We have demonstrated the use of SI and MI for the imputation of missing genotypes or untyped markers using a reference panel. In doing so, we utilized MACH [4], a common method that relies on LD and haplotype estimation via a hidden Markov model. A companion GAW16 paper assessed four commonly used imputation packages and concluded that using MACH or IMPUTE led to the lower imputation error rates than using fastPHASE or PLINK [8]. Care should be taken to select the most appropriate imputation method as well as to determine whether to use SI or MI.

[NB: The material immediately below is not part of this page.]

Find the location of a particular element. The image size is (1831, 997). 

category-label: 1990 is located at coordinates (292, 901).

Another consideration of whether one should employ MI is computation time. For the analyses presented, MACH was run on a Beowolf-style Linux cluster with compute nodes running CentOS 4.3 Linux x86-64 allowing 8-16 GB memory per job. Scenario I run-times (single imputation) ranged from 13-18 minutes. However, when MACH used the raw genotype data for the reference samples instead of the phased haplotypes, the run-time increased to more than 30 days [mach1 -d regionPool.dat -p regionPool.ped --rounds 150 --compact --geno --dosage --quality --mask 0.02 --seed 1776 > mach.out]. In contrast, the run-times for Scenario II, based on phased haplotypes, was around 10 minutes with little variation in run times between the four regions.

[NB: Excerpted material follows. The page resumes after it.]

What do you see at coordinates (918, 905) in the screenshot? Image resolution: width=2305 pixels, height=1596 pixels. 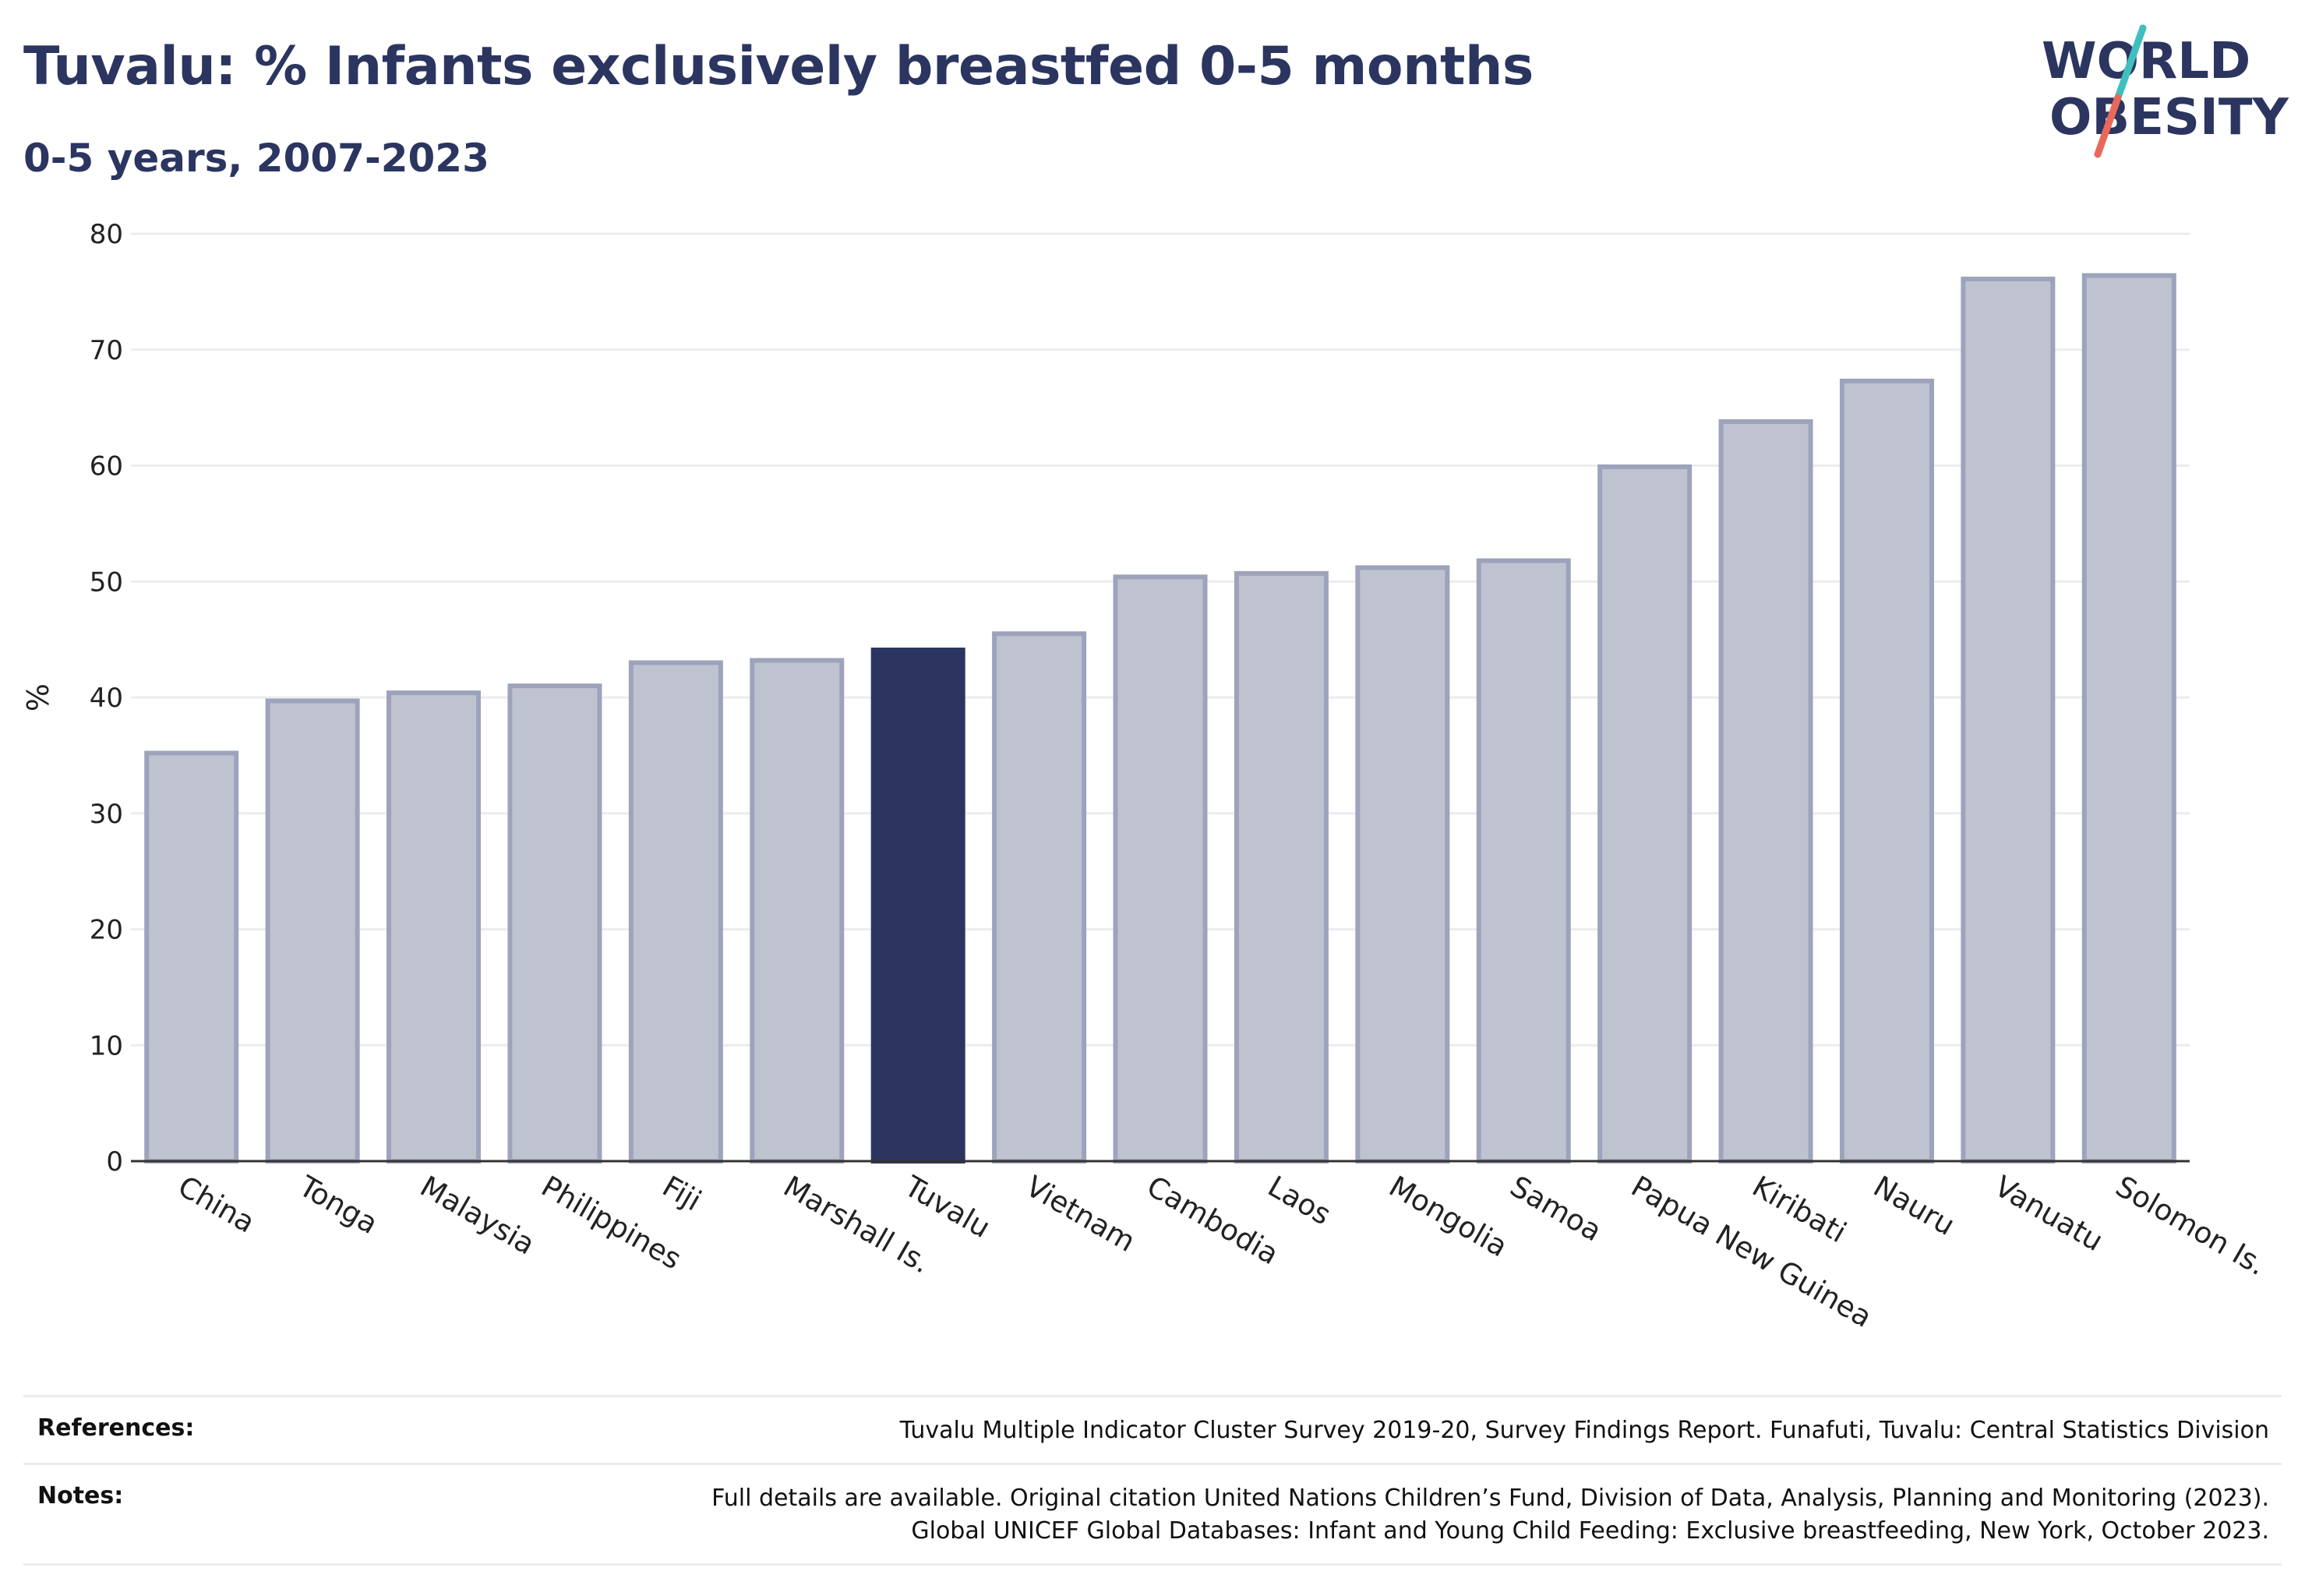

Ignoring variation due to imputation results in under-estimation of the variance in the parameter estimate, and hence an inflated type I error. For imputation of untyped markers (Scenario I), we observed larger variation in results as compared to imputation of missing genotypes (Scenario II). For Scenario II, we observed small differences in association results based on SI or MI, especially in regions of higher LD. In genome-wide association studies in which SI is often implemented for over two million markers, one appropriate approach is to use SI as the initial analysis and employ MI for any regions of interest detected with SI to assess variation due to imputation. On the basis of this study involving four regions, single imputation is reasonable, especially in regions of high LD where imputed genotype "dosage" is used in the analysis.